Zweig stated during an interview he discovered he "like[d] being around Jews ... more than I ever would have acknowledged" because of their inherent understanding of his experience. Zweig later noted exploring his own culture in the film gave him perspective before filming the people of Nunavut for the documentary There Is a House Here.

== Release==

The film premiered on 10 September at the 2013 Toronto International Film Festival (TIFF). The film had a limited released in theatres on 15 November 2013, with a total box office of in four theatres after two weeks, which placed it among the top five domestic films of those weeks.

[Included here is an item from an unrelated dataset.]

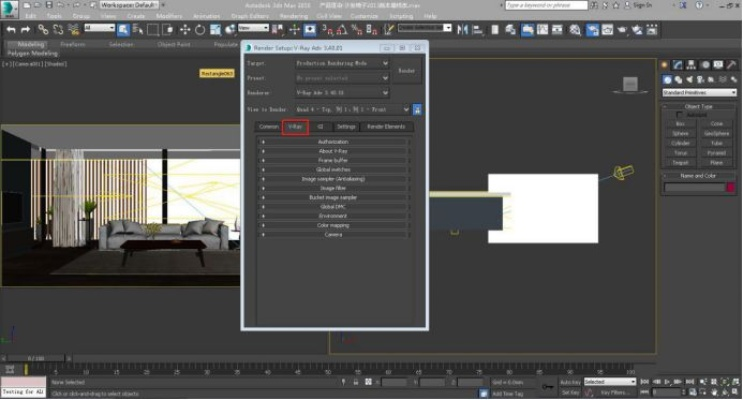Open the Create panel tab icon
The height and width of the screenshot is (400, 743).
[x=664, y=64]

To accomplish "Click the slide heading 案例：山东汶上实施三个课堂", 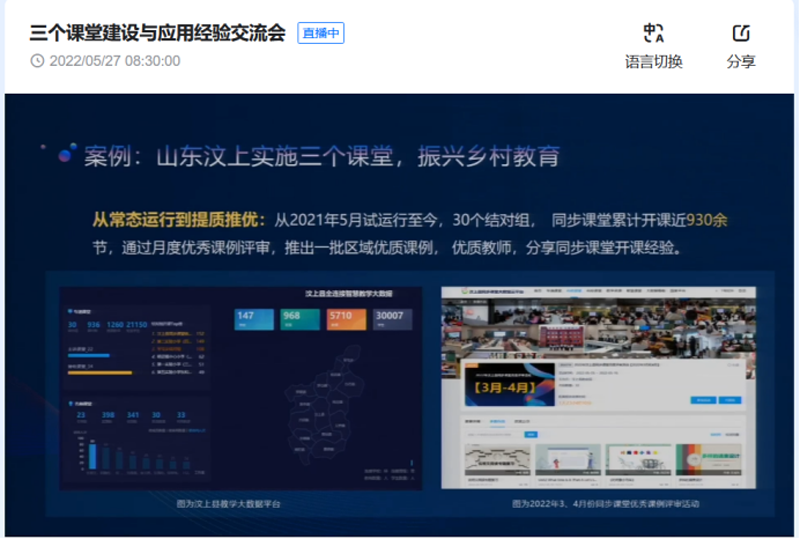I will [321, 156].
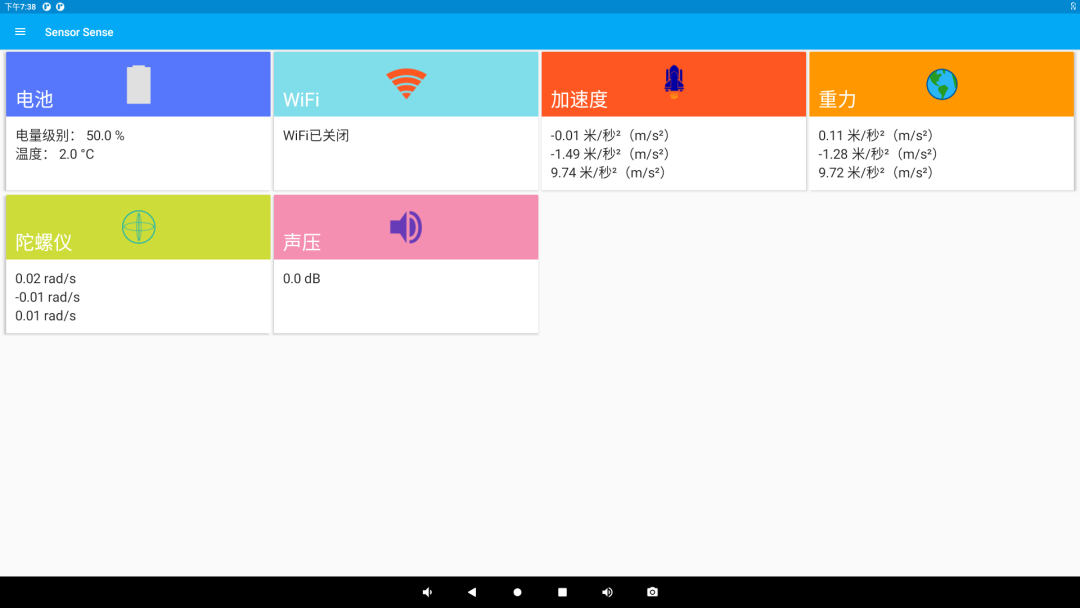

With a limited number of prints, the film was shown in some arthouse theatres and film festivals, including: 9 January 2014, New York Jewish Film Festival; 29 January 2014, Miami Jewish Film Festival; 13 April 2014, Minneapolis–Saint Paul International Film Festival; Atlanta Jewish Film Festival, and the Domestic Arrivals Documentary Film Series in London, Ontario.

The first broadcast rights were held by Super Channel, with broadcast rights transferred to Documentary Channel in 2015. The film was released on DVD by First Run Features in Canada and the US on 1 April 2014. The film was put on Netflix in New Zealand.

== Critical reception ==

Critical response to the film was mixed to positive, with a 67% approval rating on review aggregator Rotten Tomatoes.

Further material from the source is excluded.